THE TASK> A word-for-word copy of the entries below is required.

====== INPUT FOR THIS TASK

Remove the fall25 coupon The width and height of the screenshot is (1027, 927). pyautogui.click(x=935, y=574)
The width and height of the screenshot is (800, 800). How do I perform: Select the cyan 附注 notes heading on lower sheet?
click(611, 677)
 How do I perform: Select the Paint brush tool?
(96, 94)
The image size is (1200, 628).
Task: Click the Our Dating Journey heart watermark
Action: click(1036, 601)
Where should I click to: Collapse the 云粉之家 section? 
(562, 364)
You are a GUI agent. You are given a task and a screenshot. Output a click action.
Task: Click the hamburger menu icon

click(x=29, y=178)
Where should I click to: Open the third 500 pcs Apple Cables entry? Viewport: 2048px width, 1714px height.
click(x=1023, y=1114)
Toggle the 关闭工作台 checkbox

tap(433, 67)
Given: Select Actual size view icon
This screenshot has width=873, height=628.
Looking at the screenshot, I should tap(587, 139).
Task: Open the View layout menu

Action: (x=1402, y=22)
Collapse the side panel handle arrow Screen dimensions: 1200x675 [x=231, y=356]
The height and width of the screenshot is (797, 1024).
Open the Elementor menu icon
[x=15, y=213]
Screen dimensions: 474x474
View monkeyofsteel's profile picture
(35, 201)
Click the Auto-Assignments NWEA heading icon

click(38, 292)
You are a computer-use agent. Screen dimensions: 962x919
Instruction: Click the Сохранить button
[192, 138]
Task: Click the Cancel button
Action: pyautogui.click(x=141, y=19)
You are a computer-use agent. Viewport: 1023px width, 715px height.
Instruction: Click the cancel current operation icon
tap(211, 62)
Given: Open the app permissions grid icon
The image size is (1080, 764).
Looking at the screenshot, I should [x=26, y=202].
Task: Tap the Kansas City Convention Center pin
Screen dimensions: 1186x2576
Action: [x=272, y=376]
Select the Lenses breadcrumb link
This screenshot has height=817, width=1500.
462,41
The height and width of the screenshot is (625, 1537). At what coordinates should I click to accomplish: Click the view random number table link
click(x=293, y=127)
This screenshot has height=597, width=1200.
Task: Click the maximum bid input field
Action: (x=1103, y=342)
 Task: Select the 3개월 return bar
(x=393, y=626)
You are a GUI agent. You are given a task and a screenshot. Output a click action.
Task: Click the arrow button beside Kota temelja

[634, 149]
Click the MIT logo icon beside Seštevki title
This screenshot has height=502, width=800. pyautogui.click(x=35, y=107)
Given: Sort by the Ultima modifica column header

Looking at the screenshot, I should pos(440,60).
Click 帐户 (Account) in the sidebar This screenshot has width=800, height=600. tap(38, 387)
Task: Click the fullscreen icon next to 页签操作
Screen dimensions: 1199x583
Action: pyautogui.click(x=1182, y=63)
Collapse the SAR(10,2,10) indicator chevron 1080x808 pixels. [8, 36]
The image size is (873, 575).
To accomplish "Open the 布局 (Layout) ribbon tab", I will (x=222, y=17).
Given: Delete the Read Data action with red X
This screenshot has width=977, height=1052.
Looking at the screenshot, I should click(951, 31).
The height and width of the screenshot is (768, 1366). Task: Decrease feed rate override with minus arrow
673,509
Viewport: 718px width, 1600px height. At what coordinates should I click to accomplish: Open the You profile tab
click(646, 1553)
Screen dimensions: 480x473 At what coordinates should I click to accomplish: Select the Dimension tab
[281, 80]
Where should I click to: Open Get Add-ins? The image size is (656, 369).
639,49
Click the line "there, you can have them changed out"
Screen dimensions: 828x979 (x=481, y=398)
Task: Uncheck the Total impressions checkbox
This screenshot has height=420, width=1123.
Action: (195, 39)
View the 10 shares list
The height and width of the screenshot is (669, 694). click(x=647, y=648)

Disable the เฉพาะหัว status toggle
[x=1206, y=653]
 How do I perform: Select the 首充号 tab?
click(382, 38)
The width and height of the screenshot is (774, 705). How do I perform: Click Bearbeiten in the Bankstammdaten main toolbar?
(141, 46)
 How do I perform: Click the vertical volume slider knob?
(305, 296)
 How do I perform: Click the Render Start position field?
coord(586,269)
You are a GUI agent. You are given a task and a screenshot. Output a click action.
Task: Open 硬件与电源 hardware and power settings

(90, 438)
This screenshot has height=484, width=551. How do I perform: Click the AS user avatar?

============

SOLUTION FOR THIS TASK>
Remove the fall25 coupon The width and height of the screenshot is (1027, 927). pyautogui.click(x=935, y=574)
The width and height of the screenshot is (800, 800). How do I perform: Select the cyan 附注 notes heading on lower sheet?
click(611, 677)
 How do I perform: Select the Paint brush tool?
(96, 94)
The image size is (1200, 628).
Task: Click the Our Dating Journey heart watermark
Action: click(1036, 601)
Where should I click to: Collapse the 云粉之家 section? 
(562, 364)
You are a GUI agent. You are given a task and a screenshot. Output a click action.
Task: Click the hamburger menu icon

click(x=29, y=178)
Where should I click to: Open the third 500 pcs Apple Cables entry? Viewport: 2048px width, 1714px height.
click(x=1023, y=1114)
Toggle the 关闭工作台 checkbox

tap(433, 67)
Given: Select Actual size view icon
This screenshot has width=873, height=628.
Looking at the screenshot, I should tap(587, 139).
Task: Open the View layout menu

Action: (x=1402, y=22)
Collapse the side panel handle arrow Screen dimensions: 1200x675 [x=231, y=356]
The height and width of the screenshot is (797, 1024).
Open the Elementor menu icon
[x=15, y=213]
Screen dimensions: 474x474
View monkeyofsteel's profile picture
(35, 201)
Click the Auto-Assignments NWEA heading icon

click(38, 292)
You are a computer-use agent. Screen dimensions: 962x919
Instruction: Click the Сохранить button
[192, 138]
Task: Click the Cancel button
Action: pyautogui.click(x=141, y=19)
You are a computer-use agent. Viewport: 1023px width, 715px height.
Instruction: Click the cancel current operation icon
tap(211, 62)
Given: Open the app permissions grid icon
The image size is (1080, 764).
Looking at the screenshot, I should [x=26, y=202].
Task: Tap the Kansas City Convention Center pin
Screen dimensions: 1186x2576
Action: [x=272, y=376]
Select the Lenses breadcrumb link
This screenshot has height=817, width=1500.
462,41
The height and width of the screenshot is (625, 1537). At what coordinates should I click to accomplish: Click the view random number table link
click(x=293, y=127)
This screenshot has height=597, width=1200.
Task: Click the maximum bid input field
Action: (x=1103, y=342)
 Task: Select the 3개월 return bar
(x=393, y=626)
You are a GUI agent. You are given a task and a screenshot. Output a click action.
Task: Click the arrow button beside Kota temelja

[634, 149]
Click the MIT logo icon beside Seštevki title
This screenshot has height=502, width=800. pyautogui.click(x=35, y=107)
Given: Sort by the Ultima modifica column header

Looking at the screenshot, I should pos(440,60).
Click 帐户 (Account) in the sidebar This screenshot has width=800, height=600. tap(38, 387)
Task: Click the fullscreen icon next to 页签操作
Screen dimensions: 1199x583
Action: pyautogui.click(x=1182, y=63)
Collapse the SAR(10,2,10) indicator chevron 1080x808 pixels. [8, 36]
The image size is (873, 575).
To accomplish "Open the 布局 (Layout) ribbon tab", I will (x=222, y=17).
Given: Delete the Read Data action with red X
This screenshot has width=977, height=1052.
Looking at the screenshot, I should click(951, 31).
The height and width of the screenshot is (768, 1366). Task: Decrease feed rate override with minus arrow
673,509
Viewport: 718px width, 1600px height. At what coordinates should I click to accomplish: Open the You profile tab
click(646, 1553)
Screen dimensions: 480x473 At what coordinates should I click to accomplish: Select the Dimension tab
[281, 80]
Where should I click to: Open Get Add-ins? The image size is (656, 369).
639,49
Click the line "there, you can have them changed out"
Screen dimensions: 828x979 (x=481, y=398)
Task: Uncheck the Total impressions checkbox
This screenshot has height=420, width=1123.
Action: (195, 39)
View the 10 shares list
The height and width of the screenshot is (669, 694). click(x=647, y=648)

Disable the เฉพาะหัว status toggle
[x=1206, y=653]
 How do I perform: Select the 首充号 tab?
click(382, 38)
The width and height of the screenshot is (774, 705). How do I perform: Click Bearbeiten in the Bankstammdaten main toolbar?
(141, 46)
 How do I perform: Click the vertical volume slider knob?
(305, 296)
 How do I perform: Click the Render Start position field?
coord(586,269)
You are a GUI agent. You are given a task and a screenshot. Output a click action.
Task: Open 硬件与电源 hardware and power settings

(90, 438)
This screenshot has height=484, width=551. How do I perform: Click the AS user avatar?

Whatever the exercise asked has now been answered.